## start Given data
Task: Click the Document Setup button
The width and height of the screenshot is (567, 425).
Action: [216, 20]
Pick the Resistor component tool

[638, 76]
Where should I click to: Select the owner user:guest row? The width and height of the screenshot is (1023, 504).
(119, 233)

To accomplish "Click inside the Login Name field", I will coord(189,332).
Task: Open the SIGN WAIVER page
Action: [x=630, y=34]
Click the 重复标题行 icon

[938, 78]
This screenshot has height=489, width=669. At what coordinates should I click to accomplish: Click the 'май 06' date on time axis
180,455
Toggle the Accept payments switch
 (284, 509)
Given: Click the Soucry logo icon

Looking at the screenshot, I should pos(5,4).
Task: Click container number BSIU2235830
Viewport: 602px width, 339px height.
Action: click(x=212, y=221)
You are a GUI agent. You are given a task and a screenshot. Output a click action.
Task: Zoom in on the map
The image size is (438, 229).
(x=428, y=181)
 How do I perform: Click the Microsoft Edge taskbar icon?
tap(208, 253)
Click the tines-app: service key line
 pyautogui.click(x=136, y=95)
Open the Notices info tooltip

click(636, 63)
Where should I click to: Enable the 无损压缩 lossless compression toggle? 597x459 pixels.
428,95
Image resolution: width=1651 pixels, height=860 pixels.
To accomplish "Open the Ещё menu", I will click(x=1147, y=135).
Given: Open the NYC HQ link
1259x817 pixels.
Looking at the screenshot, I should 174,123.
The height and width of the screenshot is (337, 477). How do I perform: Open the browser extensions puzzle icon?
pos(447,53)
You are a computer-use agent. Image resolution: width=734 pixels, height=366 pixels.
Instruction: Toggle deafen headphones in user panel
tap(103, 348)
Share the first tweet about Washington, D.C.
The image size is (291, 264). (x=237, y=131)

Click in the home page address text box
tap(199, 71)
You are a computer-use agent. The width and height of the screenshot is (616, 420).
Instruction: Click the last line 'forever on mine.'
## end Given data
▶ **Exercise directions**
Please copy the data verbatim, starting at the line containing "Image resolution: width=1651" and continuing through the final line of the data.

▶ **Full response**
Image resolution: width=1651 pixels, height=860 pixels.
To accomplish "Open the Ещё menu", I will click(x=1147, y=135).
Given: Open the NYC HQ link
1259x817 pixels.
Looking at the screenshot, I should 174,123.
The height and width of the screenshot is (337, 477). How do I perform: Open the browser extensions puzzle icon?
pos(447,53)
You are a computer-use agent. Image resolution: width=734 pixels, height=366 pixels.
Instruction: Toggle deafen headphones in user panel
tap(103, 348)
Share the first tweet about Washington, D.C.
The image size is (291, 264). (x=237, y=131)

Click in the home page address text box
tap(199, 71)
You are a computer-use agent. The width and height of the screenshot is (616, 420).
Instruction: Click the last line 'forever on mine.'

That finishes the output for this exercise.